Repeat each entry in the listing word for word.

_ _ _

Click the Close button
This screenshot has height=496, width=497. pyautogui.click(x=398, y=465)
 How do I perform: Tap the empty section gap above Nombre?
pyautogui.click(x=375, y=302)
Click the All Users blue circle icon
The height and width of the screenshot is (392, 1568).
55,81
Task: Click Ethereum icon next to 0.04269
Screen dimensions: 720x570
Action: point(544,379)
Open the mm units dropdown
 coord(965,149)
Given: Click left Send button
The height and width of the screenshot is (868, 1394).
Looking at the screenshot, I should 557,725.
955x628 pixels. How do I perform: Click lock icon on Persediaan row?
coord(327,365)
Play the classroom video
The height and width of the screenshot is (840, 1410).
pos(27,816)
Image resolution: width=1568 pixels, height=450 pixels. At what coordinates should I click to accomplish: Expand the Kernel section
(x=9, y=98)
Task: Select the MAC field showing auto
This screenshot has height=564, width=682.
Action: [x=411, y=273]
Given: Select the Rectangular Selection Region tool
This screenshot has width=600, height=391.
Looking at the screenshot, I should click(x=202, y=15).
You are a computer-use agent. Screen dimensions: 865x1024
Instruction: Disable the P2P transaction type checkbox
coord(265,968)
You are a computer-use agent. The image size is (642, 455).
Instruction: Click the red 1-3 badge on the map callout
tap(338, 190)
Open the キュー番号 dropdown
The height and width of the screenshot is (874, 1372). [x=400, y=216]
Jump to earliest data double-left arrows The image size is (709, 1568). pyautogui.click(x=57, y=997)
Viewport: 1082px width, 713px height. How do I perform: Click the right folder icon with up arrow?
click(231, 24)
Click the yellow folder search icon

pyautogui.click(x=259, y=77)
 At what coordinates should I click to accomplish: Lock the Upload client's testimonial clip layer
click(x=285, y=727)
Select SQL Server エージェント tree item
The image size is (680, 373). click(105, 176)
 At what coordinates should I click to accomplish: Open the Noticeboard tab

_ _ _

* REPLY
Click the Close button
This screenshot has height=496, width=497. pyautogui.click(x=398, y=465)
 How do I perform: Tap the empty section gap above Nombre?
pyautogui.click(x=375, y=302)
Click the All Users blue circle icon
The height and width of the screenshot is (392, 1568).
55,81
Task: Click Ethereum icon next to 0.04269
Screen dimensions: 720x570
Action: point(544,379)
Open the mm units dropdown
 coord(965,149)
Given: Click left Send button
The height and width of the screenshot is (868, 1394).
Looking at the screenshot, I should 557,725.
955x628 pixels. How do I perform: Click lock icon on Persediaan row?
coord(327,365)
Play the classroom video
The height and width of the screenshot is (840, 1410).
pos(27,816)
Image resolution: width=1568 pixels, height=450 pixels. At what coordinates should I click to accomplish: Expand the Kernel section
(x=9, y=98)
Task: Select the MAC field showing auto
This screenshot has height=564, width=682.
Action: [x=411, y=273]
Given: Select the Rectangular Selection Region tool
This screenshot has width=600, height=391.
Looking at the screenshot, I should click(x=202, y=15).
You are a computer-use agent. Screen dimensions: 865x1024
Instruction: Disable the P2P transaction type checkbox
coord(265,968)
You are a computer-use agent. The image size is (642, 455).
Instruction: Click the red 1-3 badge on the map callout
tap(338, 190)
Open the キュー番号 dropdown
The height and width of the screenshot is (874, 1372). [x=400, y=216]
Jump to earliest data double-left arrows The image size is (709, 1568). pyautogui.click(x=57, y=997)
Viewport: 1082px width, 713px height. How do I perform: Click the right folder icon with up arrow?
click(231, 24)
Click the yellow folder search icon

pyautogui.click(x=259, y=77)
 At what coordinates should I click to accomplish: Lock the Upload client's testimonial clip layer
click(x=285, y=727)
Select SQL Server エージェント tree item
The image size is (680, 373). click(105, 176)
 At what coordinates should I click to accomplish: Open the Noticeboard tab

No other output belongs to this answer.